══ Estratto del testo ══
# Mattia



## Tebe (25 Agosto 2012)

Io davvero farei. Fatica. Si. Fatica a stare senza Mattia.Perchè lo sento addosso come una seconda pelle. Non sempre certo (

	
	
		
		
	


	




). Ma è il mio uomo.


Siamo andati a fare una passeggiata stasera. Mangiarci un gelato.
Mi ha chiesto se ho un blog.
Ho risposto si.
Ci ha pensato un pò  e poi si è messo a ridere. Conosce bene la mia parte bloggosa.

	
	
		
		
	


	






Camminavamo mano nella mano, come gli invorniti,  ridevamo di cazzate passate, ha ricordato lo sput sul pipino e ci siamo dovuti fermare perchè eravamo piegati dal ridere.

Stasera voleva parlare di tradimento.
ha cominciato raccontandomi che oggi la facocera gli è stata appiccicata addosso nelle prove di evacuazione che hanno fatto e che lui ancora non riesce nemmeno a guardarla in faccia, da quanto la sua presenza lo infastidisce, e che ogni volta lui è nei paraggi lei dice sempre a voce alta che con il suo nuovo tipo (sposato....) scopa da dio.

Mi ha chiesto se sul blog parlo di tradimento.
Ho risposto di nuovo si.
-Del mio?-
-Anche.-
-Ma interagisci con le persone?-
-Si.-
-Ti massacreranno...-
-A fortune alterne...ma è uno scambio. A proposito. E' grazie al mio interagire con persone diverse che ho capito un pò di più come funzionate voi fedeli e la differenza sostanziale nel vivere il tradimento tra uomo e donna.-
Si è fermato. Ci siamo seduti su una panchina, mi sono appoggiata sulla spalla e mi ha abbracciata.-Ovvero?-
-Per le donne è più facile, ragionando sempre per macro aree, perdonare un tradimento solo per sesso, perchè quello sentimentale è una botta peggio, mentre per voi uomini è il contrario. perdonate più facilmente un tradimento sentimentale. Confermi?-
Ci ha pensato un pò e ha annuito -Si..nella merda totale di dover scegliere di che morte morire preferirei sapere che hai tradito per sentimento e non per sesso...-
-Il cazzo è sempre al centro di tutto alla fine.-
-Territorialità. Poi sono terrone. Un napulè come mi chiami tu.- risata -il sesso fra noi è...grandioso per cui se tu mi dicessi che l' altro è solo sesso io mi sentirei distrutto. Distrutto al pensiero che  hai voluto il cazzo di un altro solo per il cazzo. lascia stare. Mi sale il sangue al cervello.-
-Quindi se mi beccherai mi salvo dicendoti che ho tradito perchè mi sono presa una cotta? Buono a sapersi allora...-
-Non sei credibile, stupida.- e mi ha tirato un pizzicotto su una  coscietta rachitica -dici sempre che non ti manca nulla con me e quindi tradisci o hai tradito o stai tradendo o tradirai solo per sesso. Uno sfizio.-
-Infatti. Ma se sapere il contrario ti farebbe stare meglio potrei mentire senza problemi.-
-Sarai stronza.- e mi ha baciata.
═══
══ Dati memorizzati ══
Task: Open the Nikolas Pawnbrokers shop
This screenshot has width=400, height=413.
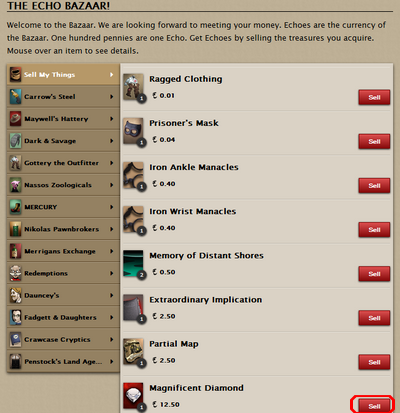Action: pos(63,229)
═══
# Istruzioni
#1 Indica se ciascuna affermazione concorda con l'estratto, rispondendo sì o no e citando le parole esatte che lo dimostrano: (a) durante la passeggiata hanno mangiato una pizza; (b) a un certo punto si sono seduti su una panchina; (c) lui preferirebbe sapere che lei lo ha tradito per sesso piuttosto che per sentimento.
#2 Secondo l'estratto, di quale argomento voleva parlare lui quella sera?
#3 Riporta fedelmente il passo dell'estratto che comincia con "Camminavamo mano nella" e termina con "scopa da dio.".

# Risposte per compito
#1
(a) No: "Mangiarci un gelato."
(b) Sì: "Ci siamo seduti su una panchina"
(c) No: "preferirei sapere che hai tradito per sentimento e non per sesso"

#2 Di tradimento.

#3
Camminavamo mano nella mano, come gli invorniti,  ridevamo di cazzate passate, ha ricordato lo sput sul pipino e ci siamo dovuti fermare perchè eravamo piegati dal ridere.

Stasera voleva parlare di tradimento.
ha cominciato raccontandomi che oggi la facocera gli è stata appiccicata addosso nelle prove di evacuazione che hanno fatto e che lui ancora non riesce nemmeno a guardarla in faccia, da quanto la sua presenza lo infastidisce, e che ogni volta lui è nei paraggi lei dice sempre a voce alta che con il suo nuovo tipo (sposato....) scopa da dio.